### Supplied material
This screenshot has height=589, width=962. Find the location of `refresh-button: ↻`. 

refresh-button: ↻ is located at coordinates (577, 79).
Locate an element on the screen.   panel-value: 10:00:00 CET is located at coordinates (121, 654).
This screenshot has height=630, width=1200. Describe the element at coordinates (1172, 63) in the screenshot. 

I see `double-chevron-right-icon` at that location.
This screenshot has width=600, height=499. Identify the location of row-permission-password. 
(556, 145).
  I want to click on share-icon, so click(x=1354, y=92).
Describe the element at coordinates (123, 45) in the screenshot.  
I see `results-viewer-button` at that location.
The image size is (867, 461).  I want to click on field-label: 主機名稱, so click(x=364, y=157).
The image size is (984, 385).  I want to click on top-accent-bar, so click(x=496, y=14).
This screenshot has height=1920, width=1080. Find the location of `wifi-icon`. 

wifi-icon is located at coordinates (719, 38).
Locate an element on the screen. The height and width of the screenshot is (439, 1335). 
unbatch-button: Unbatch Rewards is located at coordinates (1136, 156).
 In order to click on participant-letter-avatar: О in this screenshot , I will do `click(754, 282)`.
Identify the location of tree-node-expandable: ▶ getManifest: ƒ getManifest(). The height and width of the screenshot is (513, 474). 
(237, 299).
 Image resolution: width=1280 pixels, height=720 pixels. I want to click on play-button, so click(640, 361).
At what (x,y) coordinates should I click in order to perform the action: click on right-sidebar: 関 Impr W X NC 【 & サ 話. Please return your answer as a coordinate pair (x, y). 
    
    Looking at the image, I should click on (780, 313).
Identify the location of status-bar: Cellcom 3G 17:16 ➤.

### Exercise objective
Copy out the listing word for word, from the line holding "The image size is (867, 461)." through the end of the listing, both ends included.

### Task response
The image size is (867, 461).  I want to click on field-label: 主機名稱, so click(x=364, y=157).
The image size is (984, 385).  I want to click on top-accent-bar, so click(x=496, y=14).
This screenshot has height=1920, width=1080. Find the location of `wifi-icon`. 

wifi-icon is located at coordinates (719, 38).
Locate an element on the screen. The height and width of the screenshot is (439, 1335). 
unbatch-button: Unbatch Rewards is located at coordinates (1136, 156).
 In order to click on participant-letter-avatar: О in this screenshot , I will do `click(754, 282)`.
Identify the location of tree-node-expandable: ▶ getManifest: ƒ getManifest(). The height and width of the screenshot is (513, 474). 
(237, 299).
 Image resolution: width=1280 pixels, height=720 pixels. I want to click on play-button, so click(640, 361).
At what (x,y) coordinates should I click in order to perform the action: click on right-sidebar: 関 Impr W X NC 【 & サ 話. Please return your answer as a coordinate pair (x, y). 
    
    Looking at the image, I should click on (780, 313).
Identify the location of status-bar: Cellcom 3G 17:16 ➤.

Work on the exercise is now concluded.